Hurricane Harvey visited a near-biblical deluge upon Houston, dropping over 40 inches of rain on parts of the city. The situation resulted from warmer ocean waters, more moisture in the atmosphere, and Houston's geography along with its preparedness for the disaster. Greg Laden shows hotter sea surface temperatures in the Tropics and the Gulf of Mexico allowed Harvey to gain extra strength as it formed and re-formed on its way to the United States. In another post, Greg asks if Houston's infrastructure could have been better-prepared for this type of rainfall, suggesting that "Houston is proud of its Libertarian zoning laws" even though, as Ethan Siegel writes on Starts With a Bang, a stalled hurricane pouring down water "should be exactly what you’d expect for a city located where Houston is."
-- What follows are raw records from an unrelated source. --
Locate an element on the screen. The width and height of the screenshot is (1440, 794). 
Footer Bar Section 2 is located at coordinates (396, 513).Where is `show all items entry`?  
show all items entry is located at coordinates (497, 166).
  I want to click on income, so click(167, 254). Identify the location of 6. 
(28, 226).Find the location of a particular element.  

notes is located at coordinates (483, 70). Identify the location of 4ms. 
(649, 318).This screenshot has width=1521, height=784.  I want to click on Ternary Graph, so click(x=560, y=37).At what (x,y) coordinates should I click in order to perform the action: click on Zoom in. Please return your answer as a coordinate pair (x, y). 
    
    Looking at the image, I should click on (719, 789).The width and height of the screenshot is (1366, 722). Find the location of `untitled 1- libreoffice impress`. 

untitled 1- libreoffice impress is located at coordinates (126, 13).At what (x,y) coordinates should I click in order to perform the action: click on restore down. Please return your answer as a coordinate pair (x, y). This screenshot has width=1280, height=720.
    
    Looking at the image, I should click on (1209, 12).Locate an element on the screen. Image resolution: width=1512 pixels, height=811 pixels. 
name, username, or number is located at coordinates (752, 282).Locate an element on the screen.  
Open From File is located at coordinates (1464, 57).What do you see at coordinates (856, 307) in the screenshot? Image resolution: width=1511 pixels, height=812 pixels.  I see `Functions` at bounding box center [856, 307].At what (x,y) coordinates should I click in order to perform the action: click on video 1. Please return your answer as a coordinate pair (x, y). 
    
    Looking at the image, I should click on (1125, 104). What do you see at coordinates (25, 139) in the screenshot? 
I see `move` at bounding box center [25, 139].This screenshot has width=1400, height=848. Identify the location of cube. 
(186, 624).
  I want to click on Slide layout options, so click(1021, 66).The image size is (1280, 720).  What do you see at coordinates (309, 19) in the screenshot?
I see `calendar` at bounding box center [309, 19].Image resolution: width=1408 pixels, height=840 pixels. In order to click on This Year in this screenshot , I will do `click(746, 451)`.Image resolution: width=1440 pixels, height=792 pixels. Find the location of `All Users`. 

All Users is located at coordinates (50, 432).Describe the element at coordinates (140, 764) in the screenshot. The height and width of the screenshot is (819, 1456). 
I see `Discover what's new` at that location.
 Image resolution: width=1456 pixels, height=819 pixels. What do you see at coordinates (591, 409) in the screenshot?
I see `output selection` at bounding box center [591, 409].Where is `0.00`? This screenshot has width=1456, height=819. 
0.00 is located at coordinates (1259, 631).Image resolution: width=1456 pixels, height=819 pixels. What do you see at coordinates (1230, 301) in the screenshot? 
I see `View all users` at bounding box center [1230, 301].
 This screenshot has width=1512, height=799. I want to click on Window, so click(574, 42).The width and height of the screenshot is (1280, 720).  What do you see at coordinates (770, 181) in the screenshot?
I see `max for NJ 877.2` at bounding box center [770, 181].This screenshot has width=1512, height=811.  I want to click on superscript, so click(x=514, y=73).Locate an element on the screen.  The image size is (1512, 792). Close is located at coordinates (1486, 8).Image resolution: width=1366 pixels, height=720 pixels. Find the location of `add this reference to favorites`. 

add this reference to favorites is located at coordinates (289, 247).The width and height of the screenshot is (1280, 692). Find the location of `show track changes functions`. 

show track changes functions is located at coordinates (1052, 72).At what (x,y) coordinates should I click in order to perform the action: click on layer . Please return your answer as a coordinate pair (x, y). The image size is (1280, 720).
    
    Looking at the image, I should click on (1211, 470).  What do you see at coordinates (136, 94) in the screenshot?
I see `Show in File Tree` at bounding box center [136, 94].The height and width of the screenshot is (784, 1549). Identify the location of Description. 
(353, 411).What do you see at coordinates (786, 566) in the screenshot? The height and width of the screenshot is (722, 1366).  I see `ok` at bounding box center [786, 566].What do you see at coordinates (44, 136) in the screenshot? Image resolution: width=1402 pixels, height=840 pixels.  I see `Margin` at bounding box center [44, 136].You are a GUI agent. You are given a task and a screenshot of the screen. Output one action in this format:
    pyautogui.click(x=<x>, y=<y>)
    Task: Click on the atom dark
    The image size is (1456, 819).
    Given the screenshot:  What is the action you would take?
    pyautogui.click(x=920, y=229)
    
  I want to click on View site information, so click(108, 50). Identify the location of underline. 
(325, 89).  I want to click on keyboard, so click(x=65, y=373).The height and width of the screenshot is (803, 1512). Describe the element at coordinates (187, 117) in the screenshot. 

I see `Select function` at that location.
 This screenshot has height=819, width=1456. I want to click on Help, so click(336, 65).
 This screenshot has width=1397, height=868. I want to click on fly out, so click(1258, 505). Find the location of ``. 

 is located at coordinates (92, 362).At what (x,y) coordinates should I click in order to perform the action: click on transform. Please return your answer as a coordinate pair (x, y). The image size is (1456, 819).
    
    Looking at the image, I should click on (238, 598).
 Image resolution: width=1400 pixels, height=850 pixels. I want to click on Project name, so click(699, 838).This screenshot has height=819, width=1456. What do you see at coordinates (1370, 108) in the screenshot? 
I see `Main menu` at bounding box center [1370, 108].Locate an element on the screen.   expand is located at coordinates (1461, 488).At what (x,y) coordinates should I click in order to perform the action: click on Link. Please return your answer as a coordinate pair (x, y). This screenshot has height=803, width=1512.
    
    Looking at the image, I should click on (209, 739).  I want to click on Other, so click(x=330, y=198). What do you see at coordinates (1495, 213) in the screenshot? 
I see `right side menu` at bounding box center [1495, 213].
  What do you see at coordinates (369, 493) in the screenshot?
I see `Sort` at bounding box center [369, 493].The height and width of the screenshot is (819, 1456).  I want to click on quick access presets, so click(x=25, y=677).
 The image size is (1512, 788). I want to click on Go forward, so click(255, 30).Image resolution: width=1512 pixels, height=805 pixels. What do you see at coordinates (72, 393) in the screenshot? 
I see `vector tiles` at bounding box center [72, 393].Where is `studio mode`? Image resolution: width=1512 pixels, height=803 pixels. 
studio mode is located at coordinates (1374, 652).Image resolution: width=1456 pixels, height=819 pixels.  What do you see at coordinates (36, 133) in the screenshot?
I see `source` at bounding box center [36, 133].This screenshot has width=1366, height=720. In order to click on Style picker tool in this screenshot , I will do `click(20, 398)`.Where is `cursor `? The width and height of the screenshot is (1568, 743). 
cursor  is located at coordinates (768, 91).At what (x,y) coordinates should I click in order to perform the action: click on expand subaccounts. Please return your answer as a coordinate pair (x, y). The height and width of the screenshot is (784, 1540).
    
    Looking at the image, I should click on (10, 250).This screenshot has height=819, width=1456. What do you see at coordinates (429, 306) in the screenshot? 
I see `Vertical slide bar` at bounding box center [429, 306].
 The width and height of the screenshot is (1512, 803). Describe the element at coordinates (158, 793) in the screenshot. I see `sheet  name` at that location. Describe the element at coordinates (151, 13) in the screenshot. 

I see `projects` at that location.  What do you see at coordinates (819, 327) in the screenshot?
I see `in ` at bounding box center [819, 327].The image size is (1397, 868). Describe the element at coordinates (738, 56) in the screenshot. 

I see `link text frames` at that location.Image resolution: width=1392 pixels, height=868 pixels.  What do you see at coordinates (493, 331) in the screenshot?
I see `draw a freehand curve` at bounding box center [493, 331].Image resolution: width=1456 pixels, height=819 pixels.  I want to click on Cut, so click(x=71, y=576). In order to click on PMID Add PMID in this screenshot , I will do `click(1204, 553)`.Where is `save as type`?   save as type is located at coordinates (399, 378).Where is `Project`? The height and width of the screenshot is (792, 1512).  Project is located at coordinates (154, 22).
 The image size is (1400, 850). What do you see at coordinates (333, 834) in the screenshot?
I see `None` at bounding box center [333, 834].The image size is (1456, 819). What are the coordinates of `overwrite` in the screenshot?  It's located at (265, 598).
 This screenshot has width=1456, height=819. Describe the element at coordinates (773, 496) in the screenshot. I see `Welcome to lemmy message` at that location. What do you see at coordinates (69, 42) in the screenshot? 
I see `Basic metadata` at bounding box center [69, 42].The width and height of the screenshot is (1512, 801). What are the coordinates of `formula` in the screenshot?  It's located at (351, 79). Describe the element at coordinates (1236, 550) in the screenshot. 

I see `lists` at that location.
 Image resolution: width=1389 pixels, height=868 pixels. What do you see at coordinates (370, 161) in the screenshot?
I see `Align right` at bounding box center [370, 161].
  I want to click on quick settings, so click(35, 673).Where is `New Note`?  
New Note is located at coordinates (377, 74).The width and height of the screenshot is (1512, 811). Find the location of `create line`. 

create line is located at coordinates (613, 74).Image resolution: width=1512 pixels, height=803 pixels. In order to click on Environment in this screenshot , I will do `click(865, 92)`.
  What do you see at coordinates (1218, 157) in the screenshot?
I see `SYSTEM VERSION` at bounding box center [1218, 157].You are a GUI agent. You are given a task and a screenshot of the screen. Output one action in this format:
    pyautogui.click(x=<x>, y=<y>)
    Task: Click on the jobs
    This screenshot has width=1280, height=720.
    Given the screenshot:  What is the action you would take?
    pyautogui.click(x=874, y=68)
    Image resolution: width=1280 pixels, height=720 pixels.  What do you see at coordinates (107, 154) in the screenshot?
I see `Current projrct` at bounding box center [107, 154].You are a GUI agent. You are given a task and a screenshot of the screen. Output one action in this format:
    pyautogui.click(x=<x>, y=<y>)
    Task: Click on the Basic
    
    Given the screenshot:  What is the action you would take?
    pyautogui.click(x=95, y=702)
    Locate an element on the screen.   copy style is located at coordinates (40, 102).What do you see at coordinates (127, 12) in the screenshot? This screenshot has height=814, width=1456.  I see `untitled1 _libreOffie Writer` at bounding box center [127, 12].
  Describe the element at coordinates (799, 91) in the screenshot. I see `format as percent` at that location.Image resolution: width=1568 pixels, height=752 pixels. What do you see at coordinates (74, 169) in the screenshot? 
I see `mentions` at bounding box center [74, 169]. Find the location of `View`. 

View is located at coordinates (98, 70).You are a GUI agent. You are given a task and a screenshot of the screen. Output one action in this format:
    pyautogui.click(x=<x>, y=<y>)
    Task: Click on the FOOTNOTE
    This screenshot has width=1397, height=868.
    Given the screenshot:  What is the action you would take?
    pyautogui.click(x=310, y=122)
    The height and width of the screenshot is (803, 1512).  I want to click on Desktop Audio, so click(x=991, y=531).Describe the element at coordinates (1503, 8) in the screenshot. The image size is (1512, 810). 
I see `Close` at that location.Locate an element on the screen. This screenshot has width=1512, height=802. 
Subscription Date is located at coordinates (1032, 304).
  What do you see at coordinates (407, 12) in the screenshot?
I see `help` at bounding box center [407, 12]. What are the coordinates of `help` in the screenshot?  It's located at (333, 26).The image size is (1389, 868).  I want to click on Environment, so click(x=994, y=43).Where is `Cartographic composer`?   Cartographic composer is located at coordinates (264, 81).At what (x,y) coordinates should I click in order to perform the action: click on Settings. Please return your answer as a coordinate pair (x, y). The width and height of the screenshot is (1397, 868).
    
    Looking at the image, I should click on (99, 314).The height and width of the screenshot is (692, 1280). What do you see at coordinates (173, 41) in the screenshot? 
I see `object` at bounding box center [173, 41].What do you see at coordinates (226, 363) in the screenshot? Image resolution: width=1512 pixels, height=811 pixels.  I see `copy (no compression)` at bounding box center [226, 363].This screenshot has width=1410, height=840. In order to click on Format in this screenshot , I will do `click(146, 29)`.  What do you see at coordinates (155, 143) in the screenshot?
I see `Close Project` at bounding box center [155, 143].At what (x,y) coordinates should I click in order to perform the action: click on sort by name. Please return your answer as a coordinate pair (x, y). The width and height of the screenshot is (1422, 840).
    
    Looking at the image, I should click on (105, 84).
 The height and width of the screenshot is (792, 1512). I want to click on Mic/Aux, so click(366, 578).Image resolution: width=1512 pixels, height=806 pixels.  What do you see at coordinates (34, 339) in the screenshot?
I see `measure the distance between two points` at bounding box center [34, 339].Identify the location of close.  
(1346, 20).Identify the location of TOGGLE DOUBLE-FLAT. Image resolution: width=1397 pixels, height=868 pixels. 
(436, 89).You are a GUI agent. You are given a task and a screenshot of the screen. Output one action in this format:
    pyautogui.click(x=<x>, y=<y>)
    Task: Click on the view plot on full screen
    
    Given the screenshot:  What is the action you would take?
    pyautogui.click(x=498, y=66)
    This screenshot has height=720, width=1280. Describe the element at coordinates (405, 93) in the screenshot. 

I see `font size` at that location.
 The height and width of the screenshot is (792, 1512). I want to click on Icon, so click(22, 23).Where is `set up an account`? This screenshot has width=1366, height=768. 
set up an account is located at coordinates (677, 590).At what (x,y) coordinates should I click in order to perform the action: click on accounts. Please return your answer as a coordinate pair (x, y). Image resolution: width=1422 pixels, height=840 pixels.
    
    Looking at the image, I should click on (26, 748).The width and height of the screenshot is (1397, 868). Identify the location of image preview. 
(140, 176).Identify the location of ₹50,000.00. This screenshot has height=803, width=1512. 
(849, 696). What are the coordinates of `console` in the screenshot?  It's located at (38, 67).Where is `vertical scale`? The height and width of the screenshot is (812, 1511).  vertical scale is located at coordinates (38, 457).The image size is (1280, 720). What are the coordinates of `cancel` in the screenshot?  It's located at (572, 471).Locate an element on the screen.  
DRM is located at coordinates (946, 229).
On the other hand, while the city was swamped to the tune of perhaps $50 billion in property damage, very few people died from the catastrophe. William M. Connolley points out that global warming "made the storm stronger and pushed the rainfall up to 'unprecedented'; but the CO2 used to make the infrastructure makes the deaths fewer." Dozens of people are confirmed dead by Harvey's hand, but a similar cyclone killed over 200 people in Sri Lanka and India in May.
On the heels of Harvey, Hurricane Irma swept up the Caribbean islands and on to Florida, causing more tens of billions of dollars in damage but failing to precipitate the doomsday scenario that many in the media foresaw. On Stoat, William M. Connolley asks if there's any way to prove a relationship between global warming and these hurricanes, and offers up a wager for 2018. Meanwhile, Ethan Siegel notes that Harvey and Irma mark an historical milestone, as "two Category 4 (or stronger) hurricanes made landfall in the USA in the same year for the first time." Ethan's stance is unequivocal: "This is not simply a bad year or an unlucky coincidence, but is an effect of a planet that has been artificially warmed by human activity."